> **What is expected**:
Retype the listing without any alteration.

START Dataset entries

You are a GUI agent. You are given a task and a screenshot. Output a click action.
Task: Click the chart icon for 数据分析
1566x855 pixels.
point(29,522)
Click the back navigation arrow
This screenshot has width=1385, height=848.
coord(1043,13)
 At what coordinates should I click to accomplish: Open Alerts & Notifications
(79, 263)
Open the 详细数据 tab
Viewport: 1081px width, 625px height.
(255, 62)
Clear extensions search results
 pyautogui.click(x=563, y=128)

END Dataset entries

> **Task response**:
You are a GUI agent. You are given a task and a screenshot. Output a click action.
Task: Click the chart icon for 数据分析
1566x855 pixels.
point(29,522)
Click the back navigation arrow
This screenshot has width=1385, height=848.
coord(1043,13)
 At what coordinates should I click to accomplish: Open Alerts & Notifications
(79, 263)
Open the 详细数据 tab
Viewport: 1081px width, 625px height.
(255, 62)
Clear extensions search results
 pyautogui.click(x=563, y=128)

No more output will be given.